This is why the CDC, as late as May, was citing the 10 randomized controlled trials that showed “no significant reduction in influenza transmission with the use of face masks.” The Centre for Evidence-Based Medicine at Oxford also summarized six international studies which “showed that masks alone have no significant effect in interrupting the spread of ILI or influenza in the general population, nor in healthcare workers.”

When Dr. Fauci spoke so assertively against universal mask-wearing early on in the epidemic, it was clearly based on this knowledge. “There’s no reason to be walking around with a mask,” infectious disease expert Dr. Anthony Fauci told “60 Minutes” on March 8. He went on to explain that masks can only block large droplets, they give a false sense of security, and they cause people to get more germs on their hands by fiddling with it. Those facts don’t change with time.

Several weeks later, Surgeon General Jerome Adams punctuated this point about the counterproductivity of wearing masks in public. Appearing on “Fox & Friends” on March 31, Adams said that based on a study that shows medical students who wear masks touch their faces 23 times more often, one has to assume that “wearing a mask improperly can actually increase your risk of getting disease.”

Ever since then, we have all seen how people leave masks in their pockets or cars for days and continuously put it on and off as needed without washing their hands. It’s inconceivable that this is not serving as a bacteria trap, if not downright helping spread the virus on our hands.

2015 randomized clinical trial from the University of South Wales testing the effectiveness of cloth masks among health care workers in Hanoi found that the poor filtration becomes a conduit for moisture retention. Researchers found a high rate of infection among those workers presumably because “their reuse and poor filtration may explain the increased risk of infection.” Can you imagine how much worse this is in a non-health-care setting where reuse and cross-contamination are rampant?

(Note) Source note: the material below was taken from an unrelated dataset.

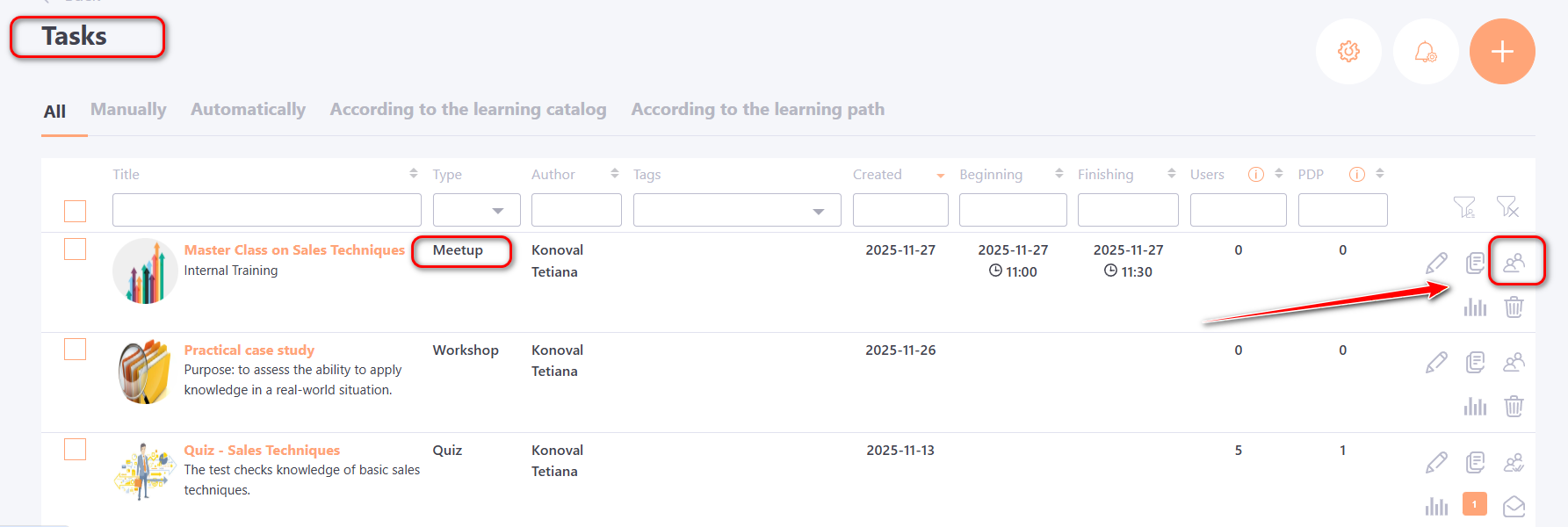This screenshot has height=527, width=1568.
Task: Assign users to Master Class task
Action: [1514, 263]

This is why before mask-wearing became a cult in Canada, Quebec’s public health director Horacio Arruda told the Montreal Gazette that masks are counterproductive. Arruda’s guidance as given in the article states that masks “get saturated with moisture from the mouth and nose after about 20 minutes. Once they’re wet, they no longer form a barrier against viruses trying to come through or exit.” This renders the daylong mask wearing in businesses, stores, and schools, as opposed to the short onetime use in clinical settings, a complete hazard to spread of bacteria and pathogens.

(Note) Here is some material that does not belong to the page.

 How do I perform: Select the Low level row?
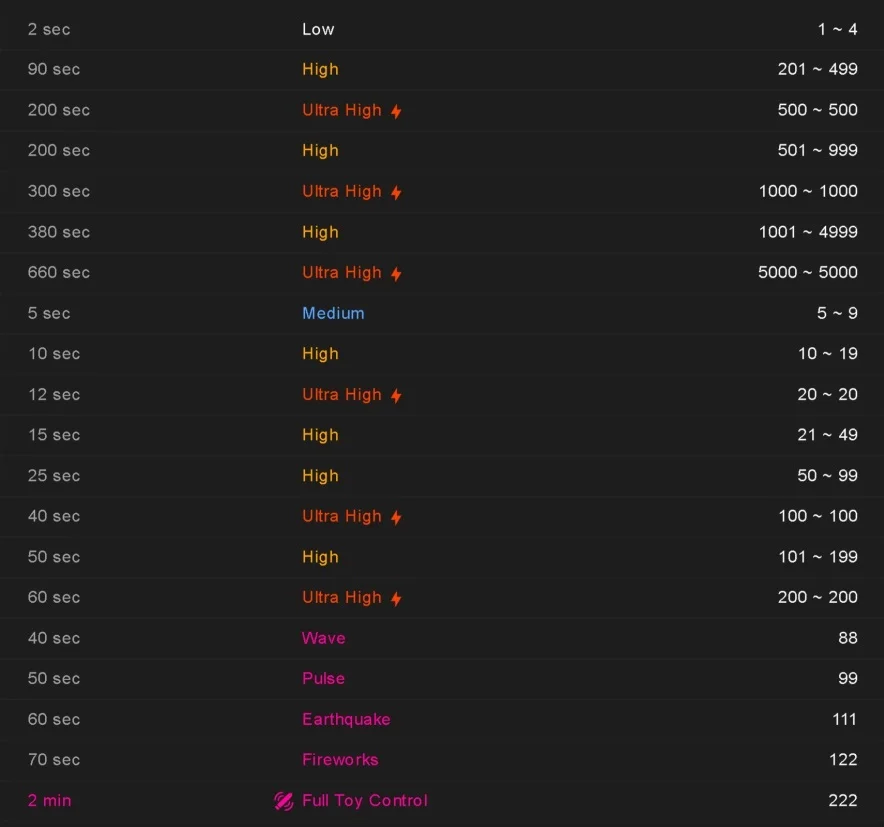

Nothing about the biology of the virus or our discovery of it has changed in the past few months that would lead us to believe that masks are somehow more effective against it than they are against the spread of other respiratory viruses. What has changed is the politics. Governments could no longer control our lives through wholesale lockdowns, because it was logistically untenable, so they created the mask mandate as a way of permanently controlling our movement. They wisely did this on the heels of the full-scale lockdown when people were grateful just to be back in business under any conditions and were desperately willing to do anything to stave off a shutdown.https://playlist.megaphone.fm/?e=BMDC5102327221

Dr. Jeffery Klausner, an infectious disease doctor at UCLA, described mask-wearing in early February as all psychological, not physiological. He told the Los Angeles Times that “fear spreads a lot faster than the virus” and that a mask only “makes you feel better.” What is so dangerous about this is that, as Fauci and others originally warned when they were actually speaking from a modicum of scientific grounding, is that many immunocompromised people will go to dangerous places thinking the mask protects them. I’ve seen countless friends and neighbors who are concerned about their heart conditions and diabetes blissfully walk around indoors thinking the mask is their shield.

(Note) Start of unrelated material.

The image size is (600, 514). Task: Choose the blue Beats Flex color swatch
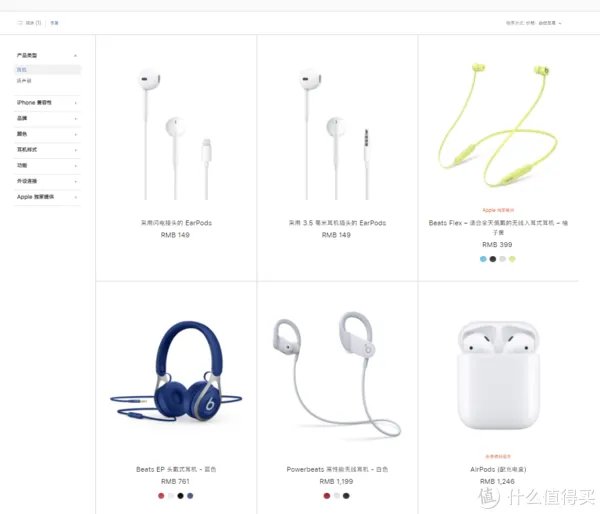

This is why Swedish epidemiologist Anders Tegnell warned that because scientific evidence for mask-wearing to prevent COVID-19 is “astonishingly weak,” it is “very dangerous” to believe that face masks on their own could control the spread of the disease rather than hand washing or, in the case of those who are seriously ill, staying away from indoor gatherings. He would know, because his country barely has any cases left, and almost nobody in Sweden wears a mask.

The Dutch government made the prudent decision of only requiring masks on public transit when people are really close to each other for a limited period of time. With such scant evidence of the effectiveness of mask-wearing, how can we disrupt lives of children in school, businessmen in offices, and even people walking outdoors in some countries and states? “From a medical point of view, there is no evidence of a medical effect of wearing face masks, so we decided not to impose a national obligation,” said Netherlands Medical Care Minister Tamara van Ark in August.

The Danish supposedly commissioned a randomized clinical trial to study mask effectiveness specifically as it relates to protecting against SARS-CoV-2, but despite promises of imminent release weeks ago, the study has not been published. Henning Bundgaard, chief physician at Denmark’s Rigshospitale, noted, “All these countries recommending face masks haven’t made their decisions based on new studies.” It doesn’t appear that anyone else is interested in finding out the truth.

Even in England, where there is more mask-wearing than in some of the other northern European countries, Public Health England concluded, “There is weak evidence from epidemiological and modelling studies that mask wearing in the community may contribute to reducing the spread of COVID-19 and that early intervention may result in a lower peak infection rate.”

Our own U.S. government has failed to produce new evidence that counters years’ worth of evidence that masks don’t work in stopping respiratory viruses and is still producing evidence to the contrary. In June, HHS’ Agency for Healthcare Research and Quality funded a systemic review of all relevant randomized clinical trials (RCTs) on the effectiveness of mask-wearing in stopping respiratory infections and published the findings in the Annals of Internal Medicine. The conclusion was as clear as it is jarring to the current cult-like devotion to mask-wearing. “Review of RCTs indicates that N95 respirators and surgical masks are probably associated with similar risk for influenza-like illness and laboratory-confirmed viral infections in high- and low-risk settings.” The study noted that only one trial did show “a small decrease in risk” for infection when doctors wore N95s in high-risk settings, but even that evidence was scant.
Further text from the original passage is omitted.